Birinci Paylaşım Savaşı bittiğinde ABD artık kapitalist-emperyalist dünyanın yeni efendisi olma yolundaki son merhaleyi de katetmiş sayılıyordu. “Pembe ufuklar” Amerikan sermayesinin önüne uçsuz bucaksız fırsatlar sermekteydi. Spekülasyon hırsı, borsa oyunları, tüketim çılgınlığı, aşırı üretim hastalığı, toplumu anaforuna almış götürüyordu. Bir tarihçi o dönemin Amerika’sını şöyle anlatıyor: “Çılgın bir ölçüsüzlük dönemi başlamıştı. Püriten çobanın peşindeki sürü […]
Birinci Paylaşım Savaşı bittiğinde ABD artık kapitalist-emperyalist dünyanın yeni efendisi olma yolundaki son merhaleyi de katetmiş sayılıyordu. “Pembe ufuklar” Amerikan sermayesinin önüne uçsuz bucaksız fırsatlar sermekteydi. Spekülasyon hırsı, borsa oyunları, tüketim çılgınlığı, aşırı üretim hastalığı, toplumu anaforuna almış götürüyordu.

_Görev 1_: Aşağıdaki satırlardan "Prendre" dizesini içerenlerin tamamını döndür.

_Çıkarılan bilgiler_:
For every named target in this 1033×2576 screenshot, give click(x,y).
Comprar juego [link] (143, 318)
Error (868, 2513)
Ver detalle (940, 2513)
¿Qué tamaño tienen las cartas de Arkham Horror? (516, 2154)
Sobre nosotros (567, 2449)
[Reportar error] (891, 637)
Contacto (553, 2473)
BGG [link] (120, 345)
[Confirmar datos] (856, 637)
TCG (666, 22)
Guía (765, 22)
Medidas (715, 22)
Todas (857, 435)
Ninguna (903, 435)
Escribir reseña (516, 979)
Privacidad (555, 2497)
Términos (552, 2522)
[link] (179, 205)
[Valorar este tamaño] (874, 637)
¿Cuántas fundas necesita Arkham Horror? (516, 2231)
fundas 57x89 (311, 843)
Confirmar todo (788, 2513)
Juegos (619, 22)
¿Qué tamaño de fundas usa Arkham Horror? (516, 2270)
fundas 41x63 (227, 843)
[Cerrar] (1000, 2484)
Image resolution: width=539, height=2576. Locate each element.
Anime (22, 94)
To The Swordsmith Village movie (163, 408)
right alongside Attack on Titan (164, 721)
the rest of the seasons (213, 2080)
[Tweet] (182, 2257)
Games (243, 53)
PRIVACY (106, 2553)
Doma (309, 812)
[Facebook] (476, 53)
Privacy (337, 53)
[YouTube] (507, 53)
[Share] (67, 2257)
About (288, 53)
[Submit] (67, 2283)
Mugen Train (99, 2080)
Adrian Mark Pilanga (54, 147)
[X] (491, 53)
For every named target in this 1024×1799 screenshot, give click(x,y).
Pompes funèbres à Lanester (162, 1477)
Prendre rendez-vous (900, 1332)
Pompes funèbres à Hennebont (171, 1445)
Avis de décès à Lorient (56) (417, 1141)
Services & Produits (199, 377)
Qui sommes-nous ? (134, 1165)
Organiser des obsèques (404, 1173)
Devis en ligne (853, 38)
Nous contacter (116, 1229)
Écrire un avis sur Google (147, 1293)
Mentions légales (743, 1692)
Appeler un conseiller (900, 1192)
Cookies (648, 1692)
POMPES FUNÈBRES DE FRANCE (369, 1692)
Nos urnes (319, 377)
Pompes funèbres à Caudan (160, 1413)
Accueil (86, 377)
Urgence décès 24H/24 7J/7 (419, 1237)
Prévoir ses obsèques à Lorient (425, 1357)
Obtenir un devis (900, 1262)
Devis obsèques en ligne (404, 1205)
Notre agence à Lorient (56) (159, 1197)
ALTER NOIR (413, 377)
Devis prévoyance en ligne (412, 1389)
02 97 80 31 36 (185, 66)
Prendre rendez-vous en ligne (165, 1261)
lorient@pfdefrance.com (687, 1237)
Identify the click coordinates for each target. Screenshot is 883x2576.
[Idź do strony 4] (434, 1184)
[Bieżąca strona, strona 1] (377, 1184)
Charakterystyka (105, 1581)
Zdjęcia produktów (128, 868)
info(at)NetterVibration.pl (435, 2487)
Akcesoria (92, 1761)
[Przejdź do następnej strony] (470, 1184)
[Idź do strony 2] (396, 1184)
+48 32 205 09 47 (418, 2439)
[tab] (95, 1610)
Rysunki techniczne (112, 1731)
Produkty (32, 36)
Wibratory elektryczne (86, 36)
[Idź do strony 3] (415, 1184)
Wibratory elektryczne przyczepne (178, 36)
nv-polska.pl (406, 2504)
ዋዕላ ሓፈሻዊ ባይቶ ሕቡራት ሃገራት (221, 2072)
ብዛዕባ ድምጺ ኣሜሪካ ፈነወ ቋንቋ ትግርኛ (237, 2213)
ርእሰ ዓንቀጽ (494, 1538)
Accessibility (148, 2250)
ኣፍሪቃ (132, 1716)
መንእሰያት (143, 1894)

_Görev 2_:
Metne göre şu soruları yanıtla:
(a) Birinci Paylaşım Savaşı bittiğinde ABD, neyin yeni efendisi olma yolundaki son merhaleyi katetmiş sayılıyordu?
(b) "Pembe ufuklar" kimin önüne uçsuz bucaksız fırsatlar sermekteydi?
(c) Aktarılan tarihçiye göre nasıl bir dönem başlamıştı?

_Çözüm 1_:
Prendre rendez-vous (900, 1332)
Prendre rendez-vous en ligne (165, 1261)

_Çözüm 2_:
(a) Kapitalist-emperyalist dünyanın.
(b) Amerikan sermayesinin.
(c) Çılgın bir ölçüsüzlük dönemi.